Put the data below into a numbered list, one line per item, leaving out any blank lines.

▶ **DATA SHOWN**:
==*==

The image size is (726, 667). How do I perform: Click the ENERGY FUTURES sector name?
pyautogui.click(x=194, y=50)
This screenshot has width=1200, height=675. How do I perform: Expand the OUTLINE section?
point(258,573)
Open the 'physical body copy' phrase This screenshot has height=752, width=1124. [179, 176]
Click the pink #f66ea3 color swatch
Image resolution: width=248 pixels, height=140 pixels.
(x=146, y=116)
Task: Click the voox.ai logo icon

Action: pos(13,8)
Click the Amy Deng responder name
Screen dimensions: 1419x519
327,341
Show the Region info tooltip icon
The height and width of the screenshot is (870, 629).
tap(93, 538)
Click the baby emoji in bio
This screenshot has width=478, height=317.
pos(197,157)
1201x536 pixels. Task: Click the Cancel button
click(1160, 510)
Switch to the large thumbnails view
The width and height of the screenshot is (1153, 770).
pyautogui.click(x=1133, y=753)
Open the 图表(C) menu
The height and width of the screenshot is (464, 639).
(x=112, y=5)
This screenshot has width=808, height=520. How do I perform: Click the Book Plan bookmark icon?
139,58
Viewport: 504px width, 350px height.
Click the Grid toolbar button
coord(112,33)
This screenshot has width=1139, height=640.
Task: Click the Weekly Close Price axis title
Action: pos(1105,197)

==*==

▶ **FINAL RESULT**:
1. The image size is (726, 667). How do I perform: Click the ENERGY FUTURES sector name?
2. pyautogui.click(x=194, y=50)
3. This screenshot has width=1200, height=675. How do I perform: Expand the OUTLINE section?
4. point(258,573)
5. Open the 'physical body copy' phrase This screenshot has height=752, width=1124. [179, 176]
6. Click the pink #f66ea3 color swatch
7. Image resolution: width=248 pixels, height=140 pixels.
8. (x=146, y=116)
9. Task: Click the voox.ai logo icon
10. Action: pos(13,8)
11. Click the Amy Deng responder name
12. Screen dimensions: 1419x519
13. 327,341
14. Show the Region info tooltip icon
15. The height and width of the screenshot is (870, 629).
16. tap(93, 538)
17. Click the baby emoji in bio
18. This screenshot has width=478, height=317.
19. pos(197,157)
20. 1201x536 pixels. Task: Click the Cancel button
21. click(1160, 510)
22. Switch to the large thumbnails view
23. The width and height of the screenshot is (1153, 770).
24. pyautogui.click(x=1133, y=753)
25. Open the 图表(C) menu
26. The height and width of the screenshot is (464, 639).
27. (x=112, y=5)
28. This screenshot has width=808, height=520. How do I perform: Click the Book Plan bookmark icon?
29. 139,58
30. Viewport: 504px width, 350px height.
31. Click the Grid toolbar button
32. coord(112,33)
33. This screenshot has width=1139, height=640.
34. Task: Click the Weekly Close Price axis title
35. Action: pos(1105,197)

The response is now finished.